__Text provided__
In another scenario, an IP receives a call from an RN manager concerned about “Dr. Noncompliance,” a physician who is not following infection control measures for patients in contact precautions, Kieffer said.
Looking at the framework, is it a real or perceived infection risk? “It is, right? If people are not following contact precautions, they are going to transmit organisms,” she said.
Similarly, it falls within the IP plan, and the control measures are within the scope of the program. “We felt that they were because one of our roles and responsibilities is to make sure that people are being compliant with contact precautions,” she said.
So, in this scenario, the IP would talk to the physician about the issue. However, if the situation persists, the IP may need to refer the matter up to the medical staff director, she said. The framework can be used as an educational tool and a way to at least work through situations hypothetically.
“We wanted to give you some tools to start managing people’s expectations,” Snyders said. “We know that culture change is not going to happen overnight.”
Implementing the framework certainly comes with many caveats, and the framework will vary based on a variety of local factors and resources. “The hard part is going back to your facilities and talking to your co-workers, colleagues, and managers,” Snyders said. “You may even have to talk to the C-suite about why you are starting to say ‘no’ to some of these requests.”
Consider using the approach gradually to work through the ideas, maybe first applying it to workers you have a good relationship with to test out the concept and field the initial reactions.
“If everyone is used to the IP doing everything, they will not get used to you ‘staying in your lane’ overnight,” she said.
Use the framework and your list of roles and responsibilities in your program to educate others about what an IP does.
In responding to requests for assistance with issues and problems, Snyders recommends taking inventory of your current “bandwidth,” the time and resources you can commit. Consider bartering to get help in IP areas for assisting in the projects of others. In addition, you may compromise by contributing a measured amount of your time and resources, while clarifying you have other commitments and priorities.

__Data shown__
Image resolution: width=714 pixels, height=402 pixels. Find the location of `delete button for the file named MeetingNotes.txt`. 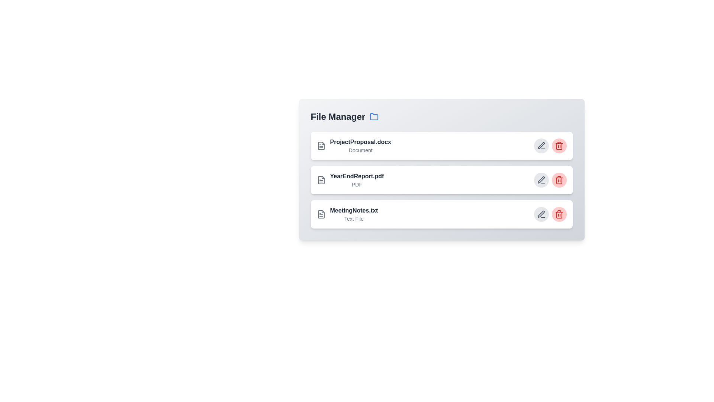

delete button for the file named MeetingNotes.txt is located at coordinates (559, 214).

__List of tasks__
a) In the passage on infection preventionists, to whom might the IP need to refer the matter if the physician's noncompliance persists?
b) Using the passage on infection preventionists, explain why the control measures in the "Dr. Noncompliance" scenario were judged to be within the scope of the IP program.
c) Carry on the passage on infection preventionists from its last sentence.
None of this data is needed.

__Outputs in order__
a) The medical staff director.

b) They were considered within scope because one of the IP's roles and responsibilities is to make sure people comply with contact precautions.

c)
“Show a willingness to pitch in if there are small ways you can contribute to the project,” she said. “You can be part of the team without completely managing the program.”
If you must say “no,” go ahead and give your reason, she recommends. “Be honest,” she said “Oftentimes I am guilty of this. You beat around the bush a little bit, saying you can’t do something, but you don’t really say why. Give the reason for saying ‘no,’ and I think it will really help foster a culture of transparency.”
Obviously, the framework goes out the window in “all-hands-on-deck” situations. That could include a surprise accreditation or regulatory inspection, she noted.
“And if you are the only person with access to data — even if it isn’t IP-related — you may still need to get the data,” she said. On the other hand, some IPs may find it is hard to give up control of things even if they clearly fall outside their scope of duty.
“If it’s not yours, let it go,” she said. “We struggle with this a lot. The majority of us in this room probably identify as Type A personalities. Sometimes it’s best to let things go and let others take ownership.”
Ultimately, the work culture and administrative leadership of a facility will determine whether such a framework could be used and accepted by colleagues.
“We think that gaining leadership buy-in is the key for this framework working for you and within your facility,” Snyders said. “When you are talking to leadership, keep patient safety at the center of the discussion, but remind them you are not the sole person responsible for that.”